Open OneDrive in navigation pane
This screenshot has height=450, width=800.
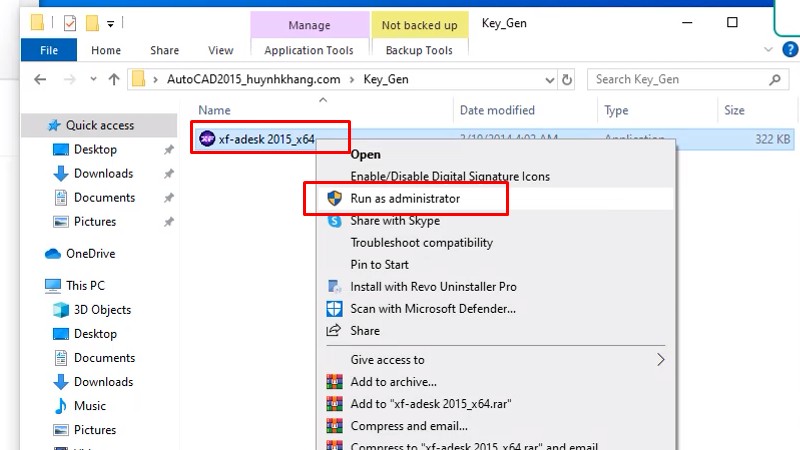(x=90, y=254)
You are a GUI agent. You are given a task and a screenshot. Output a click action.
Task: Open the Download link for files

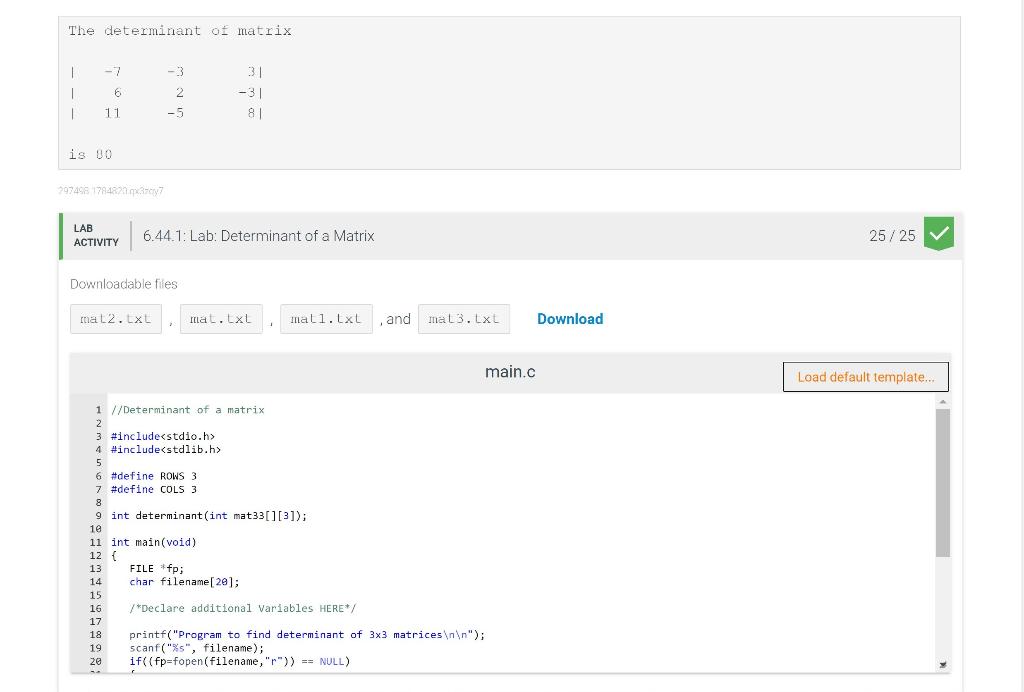tap(570, 318)
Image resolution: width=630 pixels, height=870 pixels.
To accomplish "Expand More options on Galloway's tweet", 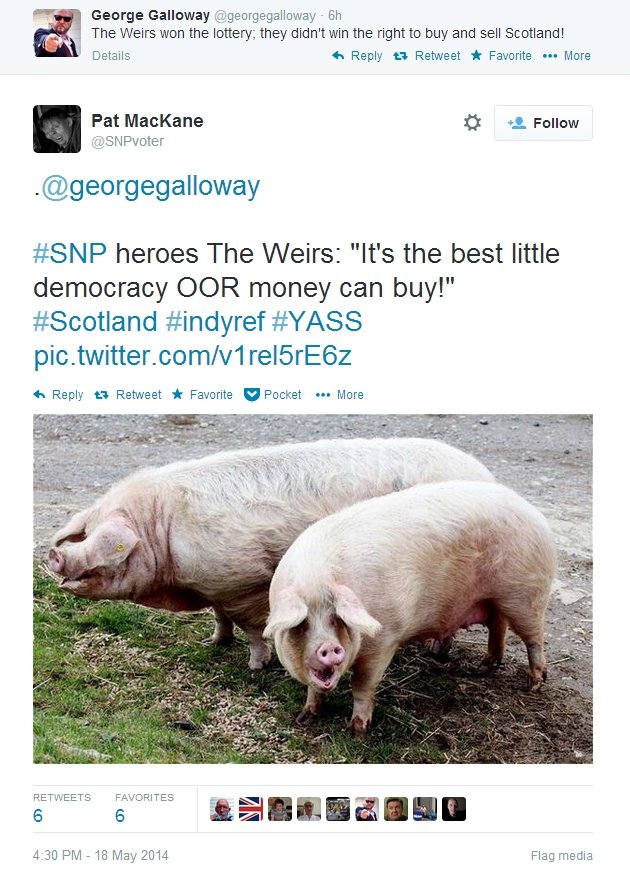I will [x=566, y=56].
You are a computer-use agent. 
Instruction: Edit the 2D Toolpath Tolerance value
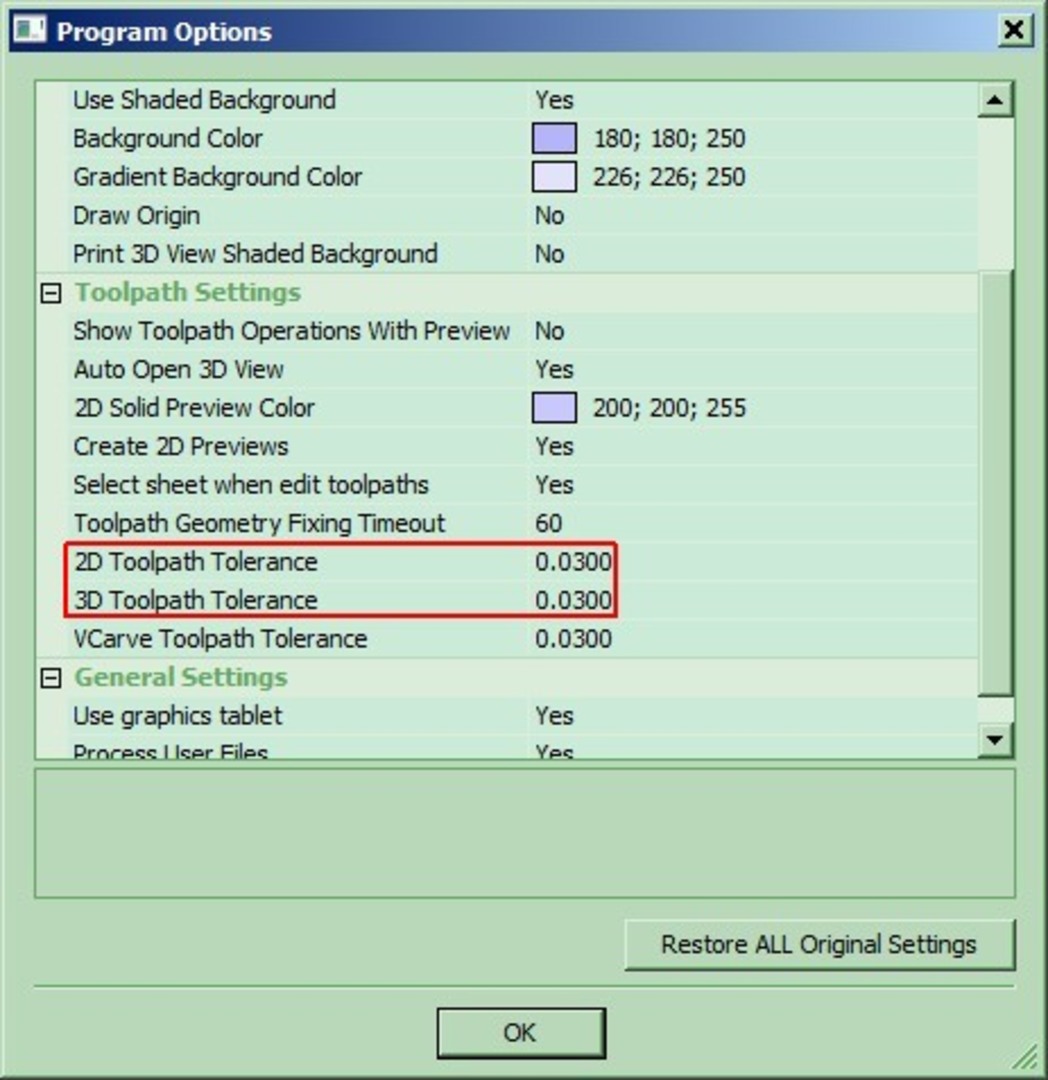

> YOUR ASSIGNMENT:
Establish how many lines of the material above hold the word "agent". Nothing but the count should be returned.

> TASK ANSWER:
2